Could you transcribe each line of the material below, keeping every character the same?

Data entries
=======
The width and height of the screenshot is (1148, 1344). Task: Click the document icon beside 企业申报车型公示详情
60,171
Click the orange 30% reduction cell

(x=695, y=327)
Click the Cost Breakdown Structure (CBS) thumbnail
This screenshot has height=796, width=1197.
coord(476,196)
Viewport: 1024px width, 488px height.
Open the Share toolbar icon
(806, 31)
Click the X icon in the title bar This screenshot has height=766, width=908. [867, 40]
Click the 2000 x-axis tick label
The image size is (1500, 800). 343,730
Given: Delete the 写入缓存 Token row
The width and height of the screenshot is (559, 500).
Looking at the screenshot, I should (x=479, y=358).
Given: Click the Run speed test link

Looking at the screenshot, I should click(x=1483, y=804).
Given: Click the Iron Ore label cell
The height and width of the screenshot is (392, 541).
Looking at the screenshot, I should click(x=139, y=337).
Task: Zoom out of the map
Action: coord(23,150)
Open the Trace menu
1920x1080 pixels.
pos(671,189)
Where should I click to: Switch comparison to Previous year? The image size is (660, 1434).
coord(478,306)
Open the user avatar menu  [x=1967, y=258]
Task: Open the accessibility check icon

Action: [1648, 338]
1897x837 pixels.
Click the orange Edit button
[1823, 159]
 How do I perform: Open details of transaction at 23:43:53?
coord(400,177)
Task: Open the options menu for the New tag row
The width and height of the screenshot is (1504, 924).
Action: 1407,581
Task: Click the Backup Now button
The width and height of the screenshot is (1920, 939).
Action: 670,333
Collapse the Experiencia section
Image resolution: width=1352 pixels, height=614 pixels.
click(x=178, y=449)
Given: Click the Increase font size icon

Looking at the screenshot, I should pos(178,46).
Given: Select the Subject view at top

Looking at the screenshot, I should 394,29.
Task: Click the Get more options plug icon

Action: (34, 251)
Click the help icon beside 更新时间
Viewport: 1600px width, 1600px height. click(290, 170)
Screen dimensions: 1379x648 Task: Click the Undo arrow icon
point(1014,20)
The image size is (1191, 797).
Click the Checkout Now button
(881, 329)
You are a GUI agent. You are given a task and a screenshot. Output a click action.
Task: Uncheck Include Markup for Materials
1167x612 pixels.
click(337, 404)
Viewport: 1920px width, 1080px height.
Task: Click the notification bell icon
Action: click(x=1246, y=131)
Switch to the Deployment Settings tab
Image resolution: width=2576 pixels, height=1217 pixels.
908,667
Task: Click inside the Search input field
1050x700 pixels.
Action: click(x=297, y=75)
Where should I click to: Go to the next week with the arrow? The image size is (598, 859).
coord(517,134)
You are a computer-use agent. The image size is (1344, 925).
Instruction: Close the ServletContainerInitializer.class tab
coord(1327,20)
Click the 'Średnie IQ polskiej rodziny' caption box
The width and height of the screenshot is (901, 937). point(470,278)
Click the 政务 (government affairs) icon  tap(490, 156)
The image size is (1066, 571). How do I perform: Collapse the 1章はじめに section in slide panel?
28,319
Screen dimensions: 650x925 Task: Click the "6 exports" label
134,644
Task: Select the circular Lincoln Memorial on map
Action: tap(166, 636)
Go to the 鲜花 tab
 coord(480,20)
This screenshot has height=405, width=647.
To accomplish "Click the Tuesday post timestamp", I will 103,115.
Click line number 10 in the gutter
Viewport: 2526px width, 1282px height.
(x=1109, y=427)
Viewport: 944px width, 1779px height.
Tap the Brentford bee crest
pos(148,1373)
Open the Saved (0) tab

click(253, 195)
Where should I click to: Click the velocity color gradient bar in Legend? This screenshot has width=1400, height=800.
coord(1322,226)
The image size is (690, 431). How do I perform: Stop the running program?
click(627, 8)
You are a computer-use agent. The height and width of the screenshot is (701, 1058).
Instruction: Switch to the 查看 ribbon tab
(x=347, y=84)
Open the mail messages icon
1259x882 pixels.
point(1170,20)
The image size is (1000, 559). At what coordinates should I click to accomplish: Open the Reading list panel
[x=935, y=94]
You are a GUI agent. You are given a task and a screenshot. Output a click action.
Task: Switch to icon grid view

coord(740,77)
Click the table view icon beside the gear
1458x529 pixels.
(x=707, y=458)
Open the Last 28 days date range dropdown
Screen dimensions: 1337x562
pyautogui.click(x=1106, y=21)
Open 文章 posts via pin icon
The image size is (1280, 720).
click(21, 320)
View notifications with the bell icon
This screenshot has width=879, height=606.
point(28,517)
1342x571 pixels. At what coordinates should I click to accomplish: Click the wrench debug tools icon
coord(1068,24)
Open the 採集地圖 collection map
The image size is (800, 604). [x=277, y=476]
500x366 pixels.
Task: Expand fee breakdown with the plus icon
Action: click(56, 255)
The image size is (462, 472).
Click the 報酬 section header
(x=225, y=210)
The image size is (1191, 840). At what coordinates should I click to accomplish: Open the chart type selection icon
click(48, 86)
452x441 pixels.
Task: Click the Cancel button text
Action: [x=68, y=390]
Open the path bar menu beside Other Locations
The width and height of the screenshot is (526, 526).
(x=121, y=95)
=======
▶ PROBLEM SOLUTION:
The width and height of the screenshot is (1148, 1344). Task: Click the document icon beside 企业申报车型公示详情
60,171
Click the orange 30% reduction cell

(x=695, y=327)
Click the Cost Breakdown Structure (CBS) thumbnail
This screenshot has height=796, width=1197.
coord(476,196)
Viewport: 1024px width, 488px height.
Open the Share toolbar icon
(806, 31)
Click the X icon in the title bar This screenshot has height=766, width=908. [867, 40]
Click the 2000 x-axis tick label
The image size is (1500, 800). 343,730
Given: Delete the 写入缓存 Token row
The width and height of the screenshot is (559, 500).
Looking at the screenshot, I should (x=479, y=358).
Given: Click the Run speed test link

Looking at the screenshot, I should click(x=1483, y=804).
Given: Click the Iron Ore label cell
The height and width of the screenshot is (392, 541).
Looking at the screenshot, I should click(x=139, y=337).
Task: Zoom out of the map
Action: coord(23,150)
Open the Trace menu
1920x1080 pixels.
pos(671,189)
Where should I click to: Switch comparison to Previous year? The image size is (660, 1434).
coord(478,306)
Open the user avatar menu  [x=1967, y=258]
Task: Open the accessibility check icon

Action: [1648, 338]
1897x837 pixels.
Click the orange Edit button
[1823, 159]
 How do I perform: Open details of transaction at 23:43:53?
coord(400,177)
Task: Open the options menu for the New tag row
The width and height of the screenshot is (1504, 924).
Action: 1407,581
Task: Click the Backup Now button
The width and height of the screenshot is (1920, 939).
Action: 670,333
Collapse the Experiencia section
Image resolution: width=1352 pixels, height=614 pixels.
click(x=178, y=449)
Given: Click the Increase font size icon

Looking at the screenshot, I should pos(178,46).
Given: Select the Subject view at top

Looking at the screenshot, I should 394,29.
Task: Click the Get more options plug icon

Action: (34, 251)
Click the help icon beside 更新时间
Viewport: 1600px width, 1600px height. click(290, 170)
Screen dimensions: 1379x648 Task: Click the Undo arrow icon
point(1014,20)
The image size is (1191, 797).
Click the Checkout Now button
(881, 329)
You are a GUI agent. You are given a task and a screenshot. Output a click action.
Task: Uncheck Include Markup for Materials
1167x612 pixels.
click(337, 404)
Viewport: 1920px width, 1080px height.
Task: Click the notification bell icon
Action: click(x=1246, y=131)
Switch to the Deployment Settings tab
Image resolution: width=2576 pixels, height=1217 pixels.
908,667
Task: Click inside the Search input field
1050x700 pixels.
Action: click(x=297, y=75)
Where should I click to: Go to the next week with the arrow? The image size is (598, 859).
coord(517,134)
You are a computer-use agent. The image size is (1344, 925).
Instruction: Close the ServletContainerInitializer.class tab
coord(1327,20)
Click the 'Średnie IQ polskiej rodziny' caption box
The width and height of the screenshot is (901, 937). point(470,278)
Click the 政务 (government affairs) icon  tap(490, 156)
The image size is (1066, 571). How do I perform: Collapse the 1章はじめに section in slide panel?
28,319
Screen dimensions: 650x925 Task: Click the "6 exports" label
134,644
Task: Select the circular Lincoln Memorial on map
Action: tap(166, 636)
Go to the 鲜花 tab
 coord(480,20)
This screenshot has height=405, width=647.
To accomplish "Click the Tuesday post timestamp", I will 103,115.
Click line number 10 in the gutter
Viewport: 2526px width, 1282px height.
(x=1109, y=427)
Viewport: 944px width, 1779px height.
Tap the Brentford bee crest
pos(148,1373)
Open the Saved (0) tab

click(253, 195)
Where should I click to: Click the velocity color gradient bar in Legend? This screenshot has width=1400, height=800.
coord(1322,226)
The image size is (690, 431). How do I perform: Stop the running program?
click(627, 8)
You are a computer-use agent. The height and width of the screenshot is (701, 1058).
Instruction: Switch to the 查看 ribbon tab
(x=347, y=84)
Open the mail messages icon
1259x882 pixels.
point(1170,20)
The image size is (1000, 559). At what coordinates should I click to accomplish: Open the Reading list panel
[x=935, y=94]
You are a GUI agent. You are given a task and a screenshot. Output a click action.
Task: Switch to icon grid view

coord(740,77)
Click the table view icon beside the gear
1458x529 pixels.
(x=707, y=458)
Open the Last 28 days date range dropdown
Screen dimensions: 1337x562
pyautogui.click(x=1106, y=21)
Open 文章 posts via pin icon
The image size is (1280, 720).
click(21, 320)
View notifications with the bell icon
This screenshot has width=879, height=606.
point(28,517)
1342x571 pixels. At what coordinates should I click to accomplish: Click the wrench debug tools icon
coord(1068,24)
Open the 採集地圖 collection map
The image size is (800, 604). [x=277, y=476]
500x366 pixels.
Task: Expand fee breakdown with the plus icon
Action: click(56, 255)
The image size is (462, 472).
Click the 報酬 section header
(x=225, y=210)
The image size is (1191, 840). At what coordinates should I click to accomplish: Open the chart type selection icon
click(48, 86)
452x441 pixels.
Task: Click the Cancel button text
Action: [x=68, y=390]
Open the path bar menu beside Other Locations
The width and height of the screenshot is (526, 526).
(x=121, y=95)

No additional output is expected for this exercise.